O escritor ituveravense Lúcio Lima Júnior lançará na sexta-feira, dia 14 de fevereiro, os livros “Nam June Paik – Uma proposta artístico-pedagógica”, “A cada click uma viagem” e “Que tal?! O Impossível”.
As obras serão apresentadas no Centro Cultural Professor Cícero Barbosa Lima Júnior, às 20 horas. Ele aproveita para convidar toda população e amigos para prestigiar.
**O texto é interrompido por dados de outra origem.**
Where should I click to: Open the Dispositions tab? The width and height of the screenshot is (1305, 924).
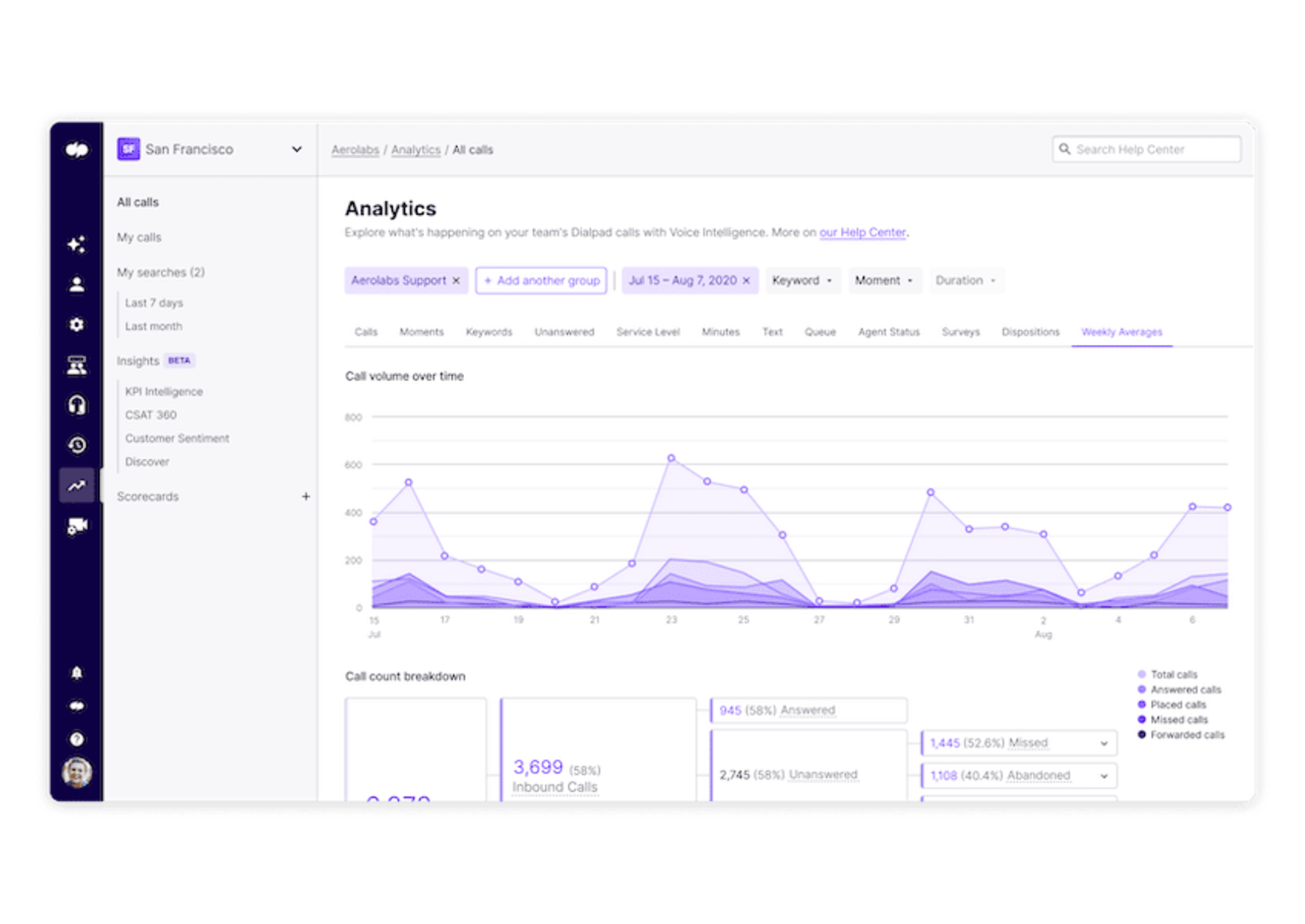(1030, 332)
O autor Lucio Lima Jr. nasceu no dia 15/05/1984. Natural de Ituverava, interior do Estado de São Paulo. Bacharelou-se em Comunicação e Artes do Corpo, Habilitação Teatro, pela PUC-SP, e em Artes do Espetáculo, Cinema, pela Universidade Paris 8. Fez oficinas de teatro com a Companhia Odin Teatret e o Teatro do Oprimido. Morou na Inglaterra, Dinamarca, França, Itália e Alemanha. Outras obras: Memórias Sentimentais de um Ator-mentado, Cadernos de Traduções, 31 Poetas 113 Poemas, Que tal o Impossível!, A cada click uma viagem e Nam June Paik. Ele é filho da prefeita Adriana Quireza Jacob Lima Machado e o saudoso ex-prefeito, dentista e artista plástico Lúcio Adalberto Lima Machado, e tem os irmãos Carlos Magno Jacob Lima Machado, que é vereador e Luciana Jacob Lima Machado.
As obras
Conforme descreveu o próprio autor em suas obras:
O livro Nam June Paik: uma proposta artístico-pedagógica surgiu a partir de um acervo/exposição museístico que apresenta, analisa e descreve o conjunto de sete principais obras do vídeo-artista multimídia, performer, gravurista, designer e compositor pós-moderno que explorava diferentes linguagens e tecnologias de maneira interdisciplinar; integrando várias disciplinas entre si, tais como: gravura, instalação, vídeo-performance, performance musical, design visual, escultura e arte eletrônica.
A abordagem mediatriz educativa tratada será a sociocultural. O mediador se valerá de critérios plurais para construir a aprendizagem, a partir do conhecimento prévio do visitante e será relevante a experiência de vida e cultura do mesmo.
O objetivo de instigar a formular novas perguntas ao invés de buscar respostas pré-prontas, motivar o trabalho em grupos, e florescer uma visão crítica de mundo, única e individual.
Já em “Que tal? O Impossível” ele destaca a beleza intrínseca da língua estranha, estrangeira, não natural é sensível a mudanças profundas, revirando-lhe as entranhas e virando-lhe do avesso se faz possível dar a luz a um processo novo, diverso, oriunda das origens, língua materna, próximo da beleza de nosso universo primevo, nossa língua-gem individual psicossocial.
Traduzir é um processo de bricolagem, work-in-progressing, montar e desmontar, se achar e se perder, é um experimento, como faz um químico em seu laboratório, um cientista inventando fórmulas, um filósofo recriando conceitos. Conhecer bem a língua de origem, a obra, o autor, para fazer sua expansão, sua propagação na língua de chegada, é a tarefa do ato de traduzir.
Sobre “A Cada click uma viagem”: surgiu de frases de para-choques, manchetes de jornais, provérbios chineses, prosas-poemas, crônicas, poesias concretas e contemporâneas, tendo me inspirado os autores Paulo Leminski e Arnaldo Antunes.